Greg Dortch (born May 29, 1998) is an American football wide receiver for the Arizona Cardinals of the National Football League (NFL). He played college football at Wake Forest.

Early years
Dortch attended Highland Springs High School in Highland Springs, Virginia. He committed to Wake Forest University to play college football.

College career
Dortch redshirted his first year at Wake Forest in 2016. As a redshirt freshman in 2017, he played in eight games and had 53 receptions for 722 yards and nine touchdowns. As a redshirt sophomore in 2018, he had 89 receptions for 1,078 yards and eight touchdowns. He was named an All-American as a return specialist after recording two punt return touchdowns. After the season, Dortch decided to forgo the remaining two years of eligibility to pursue a career in the NFL.

Collegiate statistics

Professional career

New York Jets
Following the conclusion of the 2019 NFL Draft, Dortch signed with the New York Jets as an undrafted free agent. He was waived on September 1, 2019, and was re-signed to the practice squad.

Carolina Panthers
On October 16, 2019, the Carolina Panthers signed Dortch off the Jets practice squad to their active roster. He made his NFL debut in Week 9 against the Tennessee Titans. He was waived on November 11, 2019, and re-signed to the practice squad two days later. He was promoted to the active roster on December 6, 2019, but was waived four days later.

Los Angeles Rams
On December 12, 2019, Dortch was signed to the Los Angeles Rams practice squad. He signed a reserve/future contract with the Rams on December 31, 2019. He was waived on July 25, 2020.

Dortch visited the Tampa Bay Buccaneers on August 23, 2020.

_Collected material_
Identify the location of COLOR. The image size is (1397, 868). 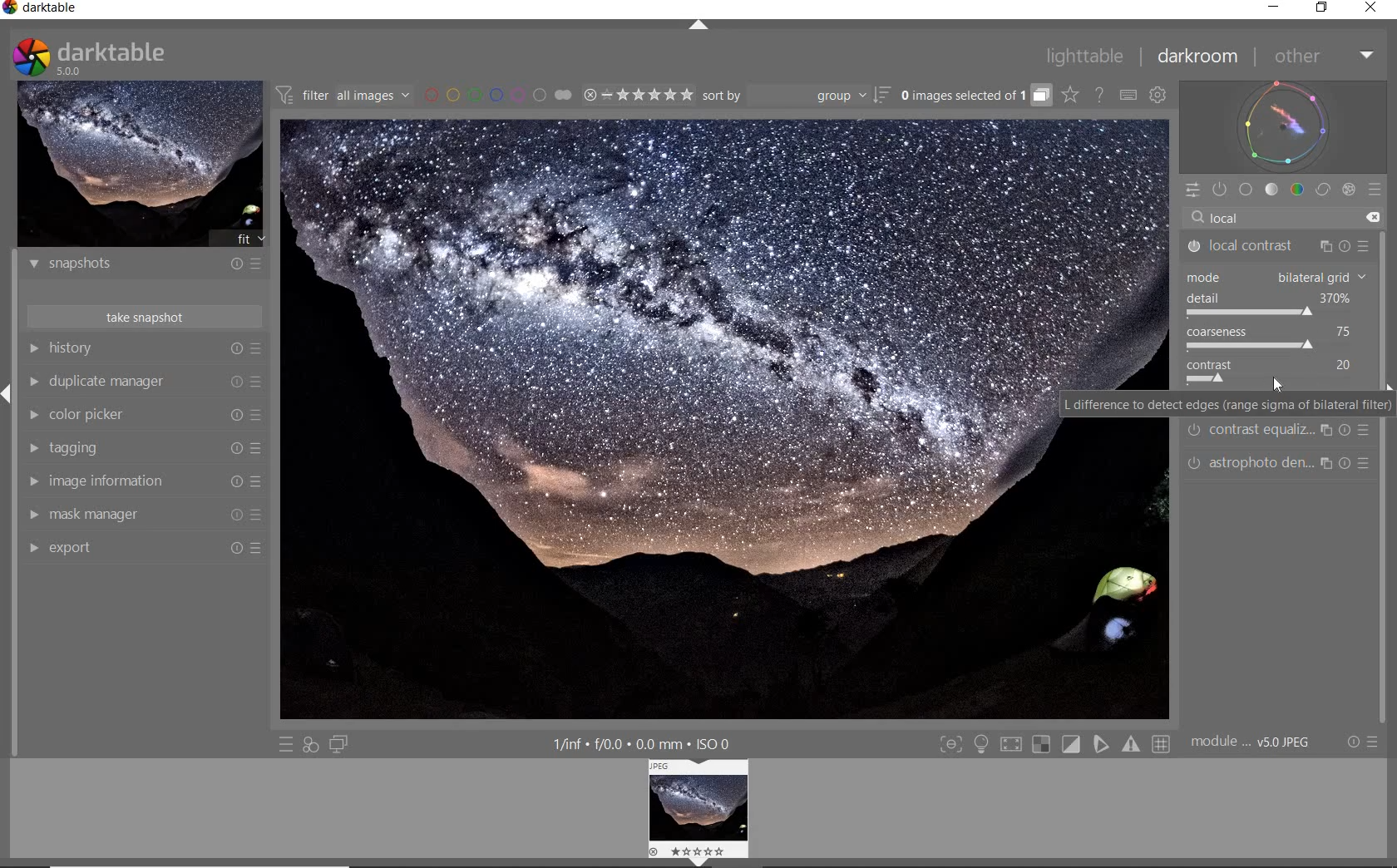
(1298, 190).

_Task objective_
Rewrite the passage on Greg Dortch starting at "Collegiate statistics" and ending at "four days later.", putting "released" in place of "waived" throughout.

_Task output_
Collegiate statistics

Professional career

New York Jets
Following the conclusion of the 2019 NFL Draft, Dortch signed with the New York Jets as an undrafted free agent. He was released on September 1, 2019, and was re-signed to the practice squad.

Carolina Panthers
On October 16, 2019, the Carolina Panthers signed Dortch off the Jets practice squad to their active roster. He made his NFL debut in Week 9 against the Tennessee Titans. He was released on November 11, 2019, and re-signed to the practice squad two days later. He was promoted to the active roster on December 6, 2019, but was released four days later.